AIM OF THE TASK = Please continue the passage on the president's temperament and the Charlottesville rally, picking up after its final sentence and leaving the listing aside.
* START PASSAGE GIVEN *
These flare-ups are constant. They come at the worst times. For instance, on the anniversary of the September 11 attacks, the president couldn’t bring himself to hold off on politics for the morning to honor the victims and their families. He lashed out at Democrats and media outlets. “In a hypothetical poll, done by one of the worst pollsters of them all, the Amazon Washington Post/ABC, which predicted I would lose to Crooked Hillary by 15 points (how did that work out?), Sleepy Joe, Pocahontas and virtually all others would beat me in the General election,” he tweeted at daybreak. “This is a phony suppression poll, meant to build up their Democrat partners.” “Damn it,” I thought, “can’t we just focus for a few hours?” Other times the White House might be in the midst of responding to a national crisis, but a fly on the wall will find the president is far more interested in responding to “the haters” online than doing his job.

Calm leaders are able to let criticism wash over them. President Lincoln claimed to avoid reading personal attacks altogether. When he did encounter a particularly strong critique of his presidency, he would sit at his desk and compose a fiery refutation. After that, he would get up and walk away without sending it. That is not the Trump style. The president takes all criticism personally. He cannot imagine letting it go unanswered. Unlike Lincoln, he does not see temperance as a virtue. He hits “send.”

I still remember the gnawing ache in the pit of my stomach. The quiet tension. The sunken faces at work. We were zombies roaming the administration. No words had to be exchanged. The day we all knew was coming had arrived. The day that any remaining questions about President Donald J. Trump’s character were definitively answered. For some, it was a turning point. There are many episodes that capture Donald Trump’s character, but this one stands out in my memory.

On August 12, 2017, organizers of what was called a “Unite the Right” rally gathered to protest the removal of a Robert E. Lee statue from a park in Charlottesville, Virginia. That was their excuse for getting together, at least. They welcomed well-known white supremacist groups, including neo-Nazi and neo-Confederacy organizations as well as the Ku Klux Klan. The local media covered the lead-up to the rally extensively. On the previous evening, white supremacists conducted an unauthorized march through the University of Virginia campus, where they chanted, “Jews will not replace us,” “white lives matter,” and “blood and soil.” They were met by university students who had stood together around a statue of Thomas Jefferson to oppose the group. The encounter turned violent, only exacerbating the unease in the city before the larger event was scheduled to take place the next day.

A counterprotest to the “Unite the Right” rally was organized, representing a wide swath of religious, ethnic, and other interest groups, as well as concerned local citizens. Violent clashes again followed. In the afternoon, the scene turned deadly. A self-identified white supremacist from Ohio deliberately rammed his vehicle into a crowd of counterprotestors, sending bodies flying into the air. More than thirty people were reported injured, and one woman, Heather Heyer, was killed. The city declared a state of emergency. The crisis in Charlottesville became an international news story.
* END PASSAGE GIVEN *
* START DATA LINES *
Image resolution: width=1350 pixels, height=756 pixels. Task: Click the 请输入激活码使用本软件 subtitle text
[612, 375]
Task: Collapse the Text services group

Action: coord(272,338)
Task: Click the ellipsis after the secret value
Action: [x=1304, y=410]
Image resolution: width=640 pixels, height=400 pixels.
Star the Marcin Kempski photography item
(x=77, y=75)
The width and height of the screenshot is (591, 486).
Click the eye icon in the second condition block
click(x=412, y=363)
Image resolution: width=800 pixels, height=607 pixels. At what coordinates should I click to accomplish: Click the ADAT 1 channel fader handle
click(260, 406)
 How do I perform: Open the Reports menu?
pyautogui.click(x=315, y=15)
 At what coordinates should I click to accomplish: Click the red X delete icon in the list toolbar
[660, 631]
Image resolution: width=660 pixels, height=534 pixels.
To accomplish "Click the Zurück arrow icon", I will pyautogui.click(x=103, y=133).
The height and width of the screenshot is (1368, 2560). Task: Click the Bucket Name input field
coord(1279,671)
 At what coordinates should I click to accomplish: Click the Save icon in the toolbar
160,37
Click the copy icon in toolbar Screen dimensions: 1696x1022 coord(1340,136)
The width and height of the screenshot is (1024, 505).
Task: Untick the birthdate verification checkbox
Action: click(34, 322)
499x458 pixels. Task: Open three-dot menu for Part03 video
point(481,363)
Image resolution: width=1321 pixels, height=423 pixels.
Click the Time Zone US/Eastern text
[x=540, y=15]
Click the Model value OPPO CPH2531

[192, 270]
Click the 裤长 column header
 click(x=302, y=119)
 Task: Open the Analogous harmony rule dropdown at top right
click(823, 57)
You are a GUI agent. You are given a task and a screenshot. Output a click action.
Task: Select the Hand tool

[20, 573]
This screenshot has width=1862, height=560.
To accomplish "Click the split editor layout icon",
* END DATA LINES *
RESULT =
It is impossible to know exactly what information Donald Trump absorbed about this event, the first real test of his ability as president to respond to civil unrest in our country. He weighed in from his golf course in New Jersey, stating that there was “no place for this kind of violence in America.” That was not all. He condemned the hate and “the violence on many sides.”

On many sides.

What on earth did he mean by that, I thought, when he uttered the words. Trump seemed to suggest the counterprotestors were also to blame. He failed to specifically denounce the extremist groups. In fairness, I considered it was possible the president, like others, didn’t want to get ahead of the facts about the incident since we didn’t know who all of the victims were. I knew deep down, though, that the truth wasn’t good. He didn’t want to admit it because the violent group was a pro-MAGA crowd.

The bipartisan outcry was immediate. One of the president’s staunchest defenders on Capitol Hill, Senator Orrin Hatch of Utah, joined a number of his colleagues in urging the president to clarify his remarks and condemn the hate groups by name. Meanwhile, white supremacists hailed Trump’s statement in their own publications, because they also saw it as a defense of their cause.

On Monday, Attorney General Jeff Sessions labeled the incident an “evil” act of domestic terrorism. White House staff frantically worked to get the president to approve a new statement to make clear he, too, was opposed to white supremacists and neo-Nazis. In the meantime, top CEOs began resigning from administration advisory councils in protest of the president’s ambivalence, including the heads of Under Armour, Intel, and Merck. Although he would later inform reporters that his first statement in Charlottesville’s violent aftermath was “beautiful,” the president yielded and gave a new public statement singling out the hate groups.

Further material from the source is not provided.